Photo: Charlie Rubin

Harper Levine never expected this. Now 54, he has spent most of his professional life as a rare bookseller, building a business in St. Paul, Minnesota, and, since 2010, the Hamptons. Over the years artists such as Richard Prince and Eddie Martinez would come in to get advice on building their libraries or to buy books on obscure Japanese photography or Beat literature. Some became his friends.

It was at their urging that Levine began staging exhibitions at Harper’s Books, in East Hampton. In 2014, when an artist canceled, he texted Prince, asking for suggestions to fill the spot. “Figgis,” came the reply. Prince had recently discovered Genieve Figgis on Twitter and fallen for her feathery, macabre paintings. Levine took Prince’s advice, and the show sold out. “That was when I started to really think that a career as a gallerist was possible,” Levine says.

In March, Harper’s Gallery opened a 4,000-square-foot location on West 22nd Street in Manhattan, on the same block as heavyweights like Hauser & Wirth. It’s Levine’s sixth branch—his footprint has tripled over the past two years—and he now has outposts in East Hampton, Manhattan, and Los Angeles. He represents 16 artists and employs 12 people. “I had a vision,” Levine says. “I decided that what I wanted to do with the rest of my life was to operate a bigger gallery.”

Many are surprised by Levine’s ascent, and Levine shares the sentiment. A New York City native, he wanted to be a writer, but he dropped out of an MFA program at St. Paul’s Hamline University in 2001 and went into bookselling. “All the years prior, the time as a book dealer and a writer, was just leading up to this conclusion that I was meant to be a gallerist,” Levine says.

In 2016 he opened Harper’s Apartment, a pied-à-terre turned exhibition space on East 74th Street, his first foothold in New York. It was a domestic affair, with shows of emerging artists like Jennifer Guidi and Joel Mesler, and after openings, Levine would occasionally sleep on the pullout sofa. Today his operation is larger, but its low-key vibe still attracts artists and collectors. “People are excited about his program,” says art adviser Benjamin Godsill, who has bought works from the gallery. “It feels very of the moment.”
•••
[Given task] Reproduce the stretch of the profile of Harper Levine from "Harper Levine never" through "became his friends." word for word. The records have nothing to do with the profile of Harper Levine.

[Dataset rows]
•••
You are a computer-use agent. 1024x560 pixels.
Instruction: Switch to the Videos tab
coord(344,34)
•••
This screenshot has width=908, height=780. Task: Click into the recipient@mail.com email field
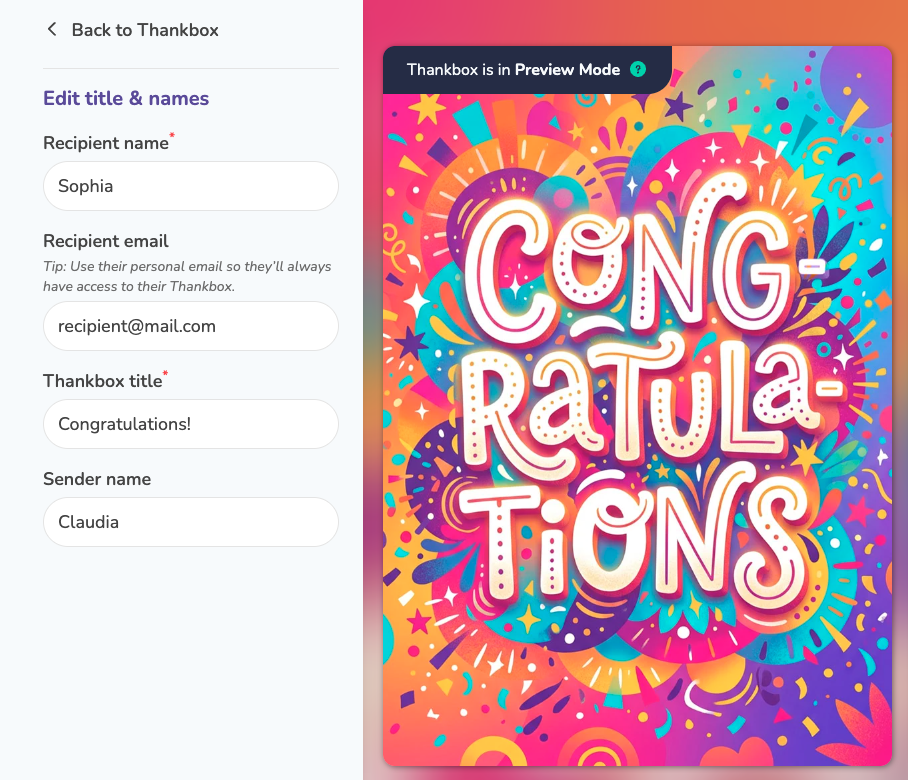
•••
[Task solution]
Harper Levine never expected this. Now 54, he has spent most of his professional life as a rare bookseller, building a business in St. Paul, Minnesota, and, since 2010, the Hamptons. Over the years artists such as Richard Prince and Eddie Martinez would come in to get advice on building their libraries or to buy books on obscure Japanese photography or Beat literature. Some became his friends.